God, she hated him. He was such a stupid sap, and he made her stupid heart flutter when he looked at her like that, and he knew exactly what to say to crack her open completely. Every part of her wanted to forgive him and move on from the entire thing.
"I'm not above begging, you know," he said seriously.
Because, truthfully, he was not, and the silence as he waited for her to give him any indication of what she was feeling was making his heart thunder.
The words drew a watery laugh from her and he smiled a little at the sound. He missed the sound of it — hadn't even really realized how much until he heard it again.
"I want to forgive you so badly it hurts, George," she said honestly, but his heart stopped anyway because he could hear the 'but' coming. "I miss you."
"I miss you too," he said gently, placing so much emotion behind the words that his voice cracked with the truth of them. She closed her eyes to hide the pain, and he had to wipe away another tear. "Tell me what you need, sweetheart. I'll give you anything."
She made a pained noise in the back of her throat.
"I — I can't do this again, George," she said with a shuddering breath. "I can't. Alicia is still —"
"Alicia doesn't matter," he said immediately, squeezing her wrist until she opened her eyes again. "I can handle Alicia."
"George —"
He put a hand over her mouth to keep her from talking and she huffed despite herself. A ghost of his grin appeared on his face, but he kept his features serious.

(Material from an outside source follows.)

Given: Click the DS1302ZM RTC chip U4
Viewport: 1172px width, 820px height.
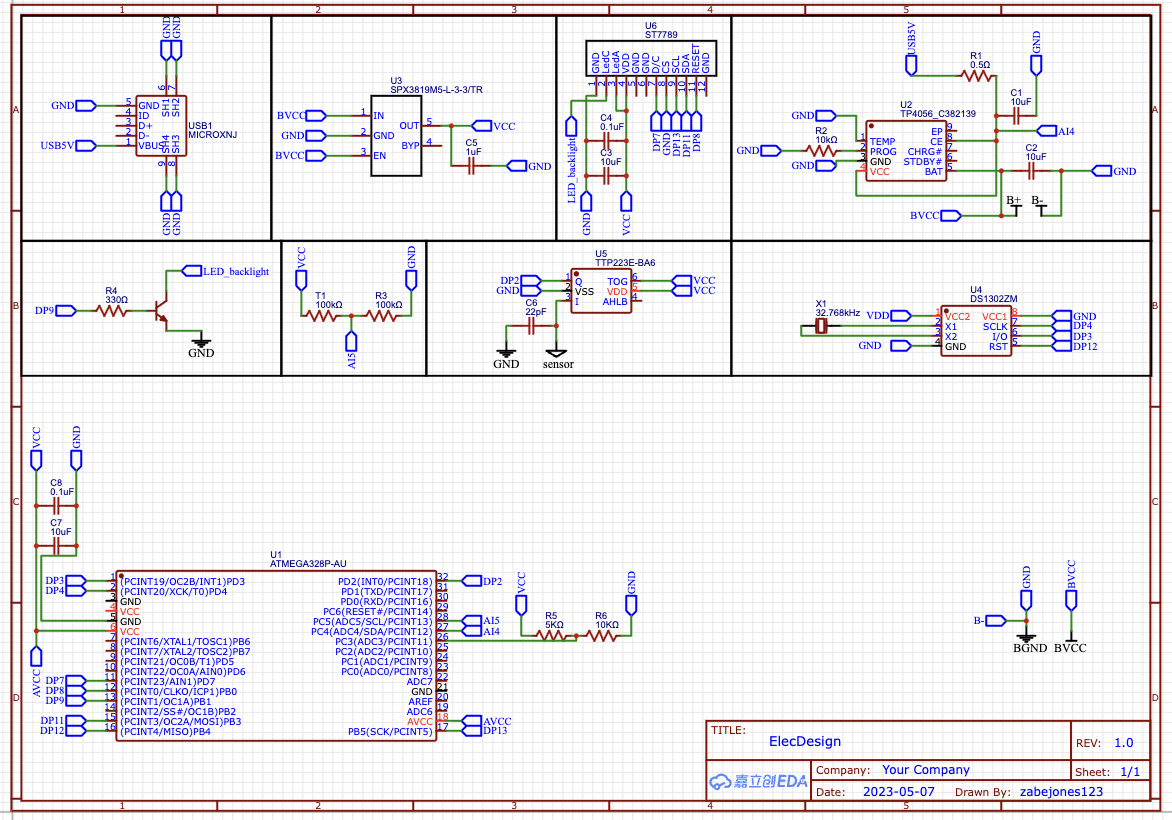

"It won't happen again, Vanessa. I promise you."
She believed him. If only because he adamantly refused to look away from her when he'd said it. And maybe she was just weak at this point because she was so tired of being angry.
She squeezed the wrist of the hand he had still covering her mouth and he removed it, looking for all the world like he was waiting to take a death blow.
"Do I have to pretend to like her?"
He huffed a laugh despite himself.
"No, love," he said. "I wouldn't believe you even if you did."
She initiated the touch this time, resting her forehead on his again, and watching as he released a slow, anxious breath.
"You are, without a doubt, the stupidest man I've ever met, George Weasley," she said truthfully, smiling at him gently. "But I forgive you."